◆ REQUIRED ACTION ◆
Return, exactly as written, every line from the first line of the data below through the line that contains "Given: Save the new department".
[RECORDS PROVIDED — start]
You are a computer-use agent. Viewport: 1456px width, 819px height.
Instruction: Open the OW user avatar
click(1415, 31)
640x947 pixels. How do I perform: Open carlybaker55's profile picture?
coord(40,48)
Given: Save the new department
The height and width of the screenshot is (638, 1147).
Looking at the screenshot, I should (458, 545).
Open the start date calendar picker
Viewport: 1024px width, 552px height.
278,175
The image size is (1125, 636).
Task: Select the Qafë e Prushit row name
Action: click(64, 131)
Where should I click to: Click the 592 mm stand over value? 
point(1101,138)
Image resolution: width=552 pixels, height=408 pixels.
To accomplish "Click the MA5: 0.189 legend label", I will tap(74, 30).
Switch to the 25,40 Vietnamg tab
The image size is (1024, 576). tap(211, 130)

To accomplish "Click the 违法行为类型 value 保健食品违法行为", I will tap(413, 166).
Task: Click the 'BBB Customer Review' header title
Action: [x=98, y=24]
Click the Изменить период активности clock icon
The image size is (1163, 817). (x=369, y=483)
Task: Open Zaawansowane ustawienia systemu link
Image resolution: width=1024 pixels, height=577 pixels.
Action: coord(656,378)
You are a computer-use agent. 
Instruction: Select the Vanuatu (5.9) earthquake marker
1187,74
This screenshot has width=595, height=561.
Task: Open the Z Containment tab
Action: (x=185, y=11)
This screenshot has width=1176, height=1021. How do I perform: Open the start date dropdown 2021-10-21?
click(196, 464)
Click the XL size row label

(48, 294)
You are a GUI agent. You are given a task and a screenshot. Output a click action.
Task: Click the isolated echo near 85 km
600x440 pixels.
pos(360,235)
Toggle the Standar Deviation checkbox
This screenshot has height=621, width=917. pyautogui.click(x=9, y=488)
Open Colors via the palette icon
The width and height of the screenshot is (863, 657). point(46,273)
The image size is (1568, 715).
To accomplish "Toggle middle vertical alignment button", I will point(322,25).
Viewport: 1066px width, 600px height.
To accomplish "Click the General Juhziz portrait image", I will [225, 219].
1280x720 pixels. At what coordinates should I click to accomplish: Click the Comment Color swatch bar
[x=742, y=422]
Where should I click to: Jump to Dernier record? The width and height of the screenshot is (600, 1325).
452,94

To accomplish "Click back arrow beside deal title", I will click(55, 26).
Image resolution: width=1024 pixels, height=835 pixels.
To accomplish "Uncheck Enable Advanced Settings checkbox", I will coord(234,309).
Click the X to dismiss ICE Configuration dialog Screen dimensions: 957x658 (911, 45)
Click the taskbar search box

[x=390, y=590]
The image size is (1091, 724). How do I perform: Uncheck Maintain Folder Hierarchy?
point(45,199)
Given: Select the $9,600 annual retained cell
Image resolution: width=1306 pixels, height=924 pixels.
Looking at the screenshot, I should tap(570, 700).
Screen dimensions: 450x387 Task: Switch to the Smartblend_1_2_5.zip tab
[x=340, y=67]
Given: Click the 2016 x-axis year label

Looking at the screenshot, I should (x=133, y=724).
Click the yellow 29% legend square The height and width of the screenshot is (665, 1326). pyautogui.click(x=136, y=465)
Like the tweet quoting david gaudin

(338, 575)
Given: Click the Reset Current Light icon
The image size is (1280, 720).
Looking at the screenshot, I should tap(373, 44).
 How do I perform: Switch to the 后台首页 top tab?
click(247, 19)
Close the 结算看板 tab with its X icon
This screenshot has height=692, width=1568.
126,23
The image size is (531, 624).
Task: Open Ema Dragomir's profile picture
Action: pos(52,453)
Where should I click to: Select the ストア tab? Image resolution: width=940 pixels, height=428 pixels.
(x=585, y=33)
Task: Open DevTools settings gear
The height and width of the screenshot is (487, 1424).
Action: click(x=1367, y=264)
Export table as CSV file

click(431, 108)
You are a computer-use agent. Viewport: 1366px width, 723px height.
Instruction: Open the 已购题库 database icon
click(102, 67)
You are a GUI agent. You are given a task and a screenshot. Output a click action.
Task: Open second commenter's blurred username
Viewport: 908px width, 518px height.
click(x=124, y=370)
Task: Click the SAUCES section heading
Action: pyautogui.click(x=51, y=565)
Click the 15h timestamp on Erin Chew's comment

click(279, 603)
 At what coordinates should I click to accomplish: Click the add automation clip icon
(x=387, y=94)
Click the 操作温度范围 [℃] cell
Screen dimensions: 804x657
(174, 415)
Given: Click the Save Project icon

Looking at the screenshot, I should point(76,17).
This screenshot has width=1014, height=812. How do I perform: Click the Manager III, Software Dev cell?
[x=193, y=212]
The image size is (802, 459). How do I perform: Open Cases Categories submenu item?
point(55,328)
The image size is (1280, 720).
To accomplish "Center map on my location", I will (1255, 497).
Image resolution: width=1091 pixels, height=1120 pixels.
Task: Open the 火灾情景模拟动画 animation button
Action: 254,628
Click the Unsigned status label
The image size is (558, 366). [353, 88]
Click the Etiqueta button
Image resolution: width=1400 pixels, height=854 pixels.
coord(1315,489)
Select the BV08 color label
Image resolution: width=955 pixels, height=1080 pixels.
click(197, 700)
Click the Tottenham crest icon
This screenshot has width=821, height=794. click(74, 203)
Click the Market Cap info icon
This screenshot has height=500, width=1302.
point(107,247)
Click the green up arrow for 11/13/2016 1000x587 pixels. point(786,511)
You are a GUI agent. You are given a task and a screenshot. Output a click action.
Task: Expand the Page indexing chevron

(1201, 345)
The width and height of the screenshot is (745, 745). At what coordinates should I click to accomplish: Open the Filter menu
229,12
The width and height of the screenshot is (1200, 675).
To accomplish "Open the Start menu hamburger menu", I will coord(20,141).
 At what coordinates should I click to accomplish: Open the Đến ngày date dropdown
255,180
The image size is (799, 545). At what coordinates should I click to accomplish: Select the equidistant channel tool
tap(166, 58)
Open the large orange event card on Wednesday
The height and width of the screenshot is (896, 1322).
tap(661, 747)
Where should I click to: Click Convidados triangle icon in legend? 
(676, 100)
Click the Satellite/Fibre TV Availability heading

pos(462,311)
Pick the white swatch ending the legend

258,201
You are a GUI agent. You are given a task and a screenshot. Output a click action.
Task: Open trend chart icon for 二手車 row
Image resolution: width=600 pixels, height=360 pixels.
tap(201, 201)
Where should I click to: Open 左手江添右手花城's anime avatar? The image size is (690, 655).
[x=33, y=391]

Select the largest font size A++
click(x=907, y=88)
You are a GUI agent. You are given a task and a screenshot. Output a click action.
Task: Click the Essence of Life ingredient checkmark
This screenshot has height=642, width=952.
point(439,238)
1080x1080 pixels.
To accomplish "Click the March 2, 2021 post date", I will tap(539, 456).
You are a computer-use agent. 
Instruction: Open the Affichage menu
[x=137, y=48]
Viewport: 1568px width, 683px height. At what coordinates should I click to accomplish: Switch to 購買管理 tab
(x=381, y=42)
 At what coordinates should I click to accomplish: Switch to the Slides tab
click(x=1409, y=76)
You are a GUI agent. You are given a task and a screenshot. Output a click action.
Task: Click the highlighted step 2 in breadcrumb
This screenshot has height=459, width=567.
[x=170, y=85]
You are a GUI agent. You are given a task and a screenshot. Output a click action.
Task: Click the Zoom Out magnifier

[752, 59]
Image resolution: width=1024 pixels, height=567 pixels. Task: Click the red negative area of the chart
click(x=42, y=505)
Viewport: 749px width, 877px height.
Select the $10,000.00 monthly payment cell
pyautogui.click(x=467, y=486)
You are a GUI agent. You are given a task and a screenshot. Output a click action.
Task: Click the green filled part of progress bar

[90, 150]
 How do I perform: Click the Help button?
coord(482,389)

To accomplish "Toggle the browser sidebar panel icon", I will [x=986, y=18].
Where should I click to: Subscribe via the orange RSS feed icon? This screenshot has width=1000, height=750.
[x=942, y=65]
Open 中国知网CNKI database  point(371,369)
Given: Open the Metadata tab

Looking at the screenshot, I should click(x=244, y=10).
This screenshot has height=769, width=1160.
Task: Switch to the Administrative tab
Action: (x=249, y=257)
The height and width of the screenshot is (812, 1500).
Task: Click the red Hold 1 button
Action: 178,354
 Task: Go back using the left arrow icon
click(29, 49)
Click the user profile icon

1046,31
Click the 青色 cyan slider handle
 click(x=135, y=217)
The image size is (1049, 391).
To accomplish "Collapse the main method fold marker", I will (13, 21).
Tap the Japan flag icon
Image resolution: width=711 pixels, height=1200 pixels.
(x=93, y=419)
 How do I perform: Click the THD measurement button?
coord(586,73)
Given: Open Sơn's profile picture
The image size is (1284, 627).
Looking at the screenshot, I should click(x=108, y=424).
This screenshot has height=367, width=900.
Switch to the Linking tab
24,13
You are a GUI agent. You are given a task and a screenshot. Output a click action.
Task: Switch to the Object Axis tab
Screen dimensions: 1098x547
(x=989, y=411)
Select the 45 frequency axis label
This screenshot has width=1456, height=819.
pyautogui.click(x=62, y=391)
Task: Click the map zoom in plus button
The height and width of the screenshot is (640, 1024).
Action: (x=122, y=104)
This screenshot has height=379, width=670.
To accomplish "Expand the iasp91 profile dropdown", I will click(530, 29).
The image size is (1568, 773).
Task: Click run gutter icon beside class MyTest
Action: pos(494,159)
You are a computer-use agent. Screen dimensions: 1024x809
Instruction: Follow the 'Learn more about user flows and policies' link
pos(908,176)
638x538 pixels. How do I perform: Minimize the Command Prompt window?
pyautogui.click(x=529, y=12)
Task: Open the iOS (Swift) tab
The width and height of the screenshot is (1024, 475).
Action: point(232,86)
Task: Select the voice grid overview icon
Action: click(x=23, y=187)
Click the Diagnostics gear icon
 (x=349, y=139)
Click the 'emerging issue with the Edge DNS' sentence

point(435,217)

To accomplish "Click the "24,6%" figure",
[RECORDS PROVIDED — finish]
◆ OUTPUT ◆
You are a computer-use agent. Viewport: 1456px width, 819px height.
Instruction: Open the OW user avatar
click(1415, 31)
640x947 pixels. How do I perform: Open carlybaker55's profile picture?
coord(40,48)
Given: Save the new department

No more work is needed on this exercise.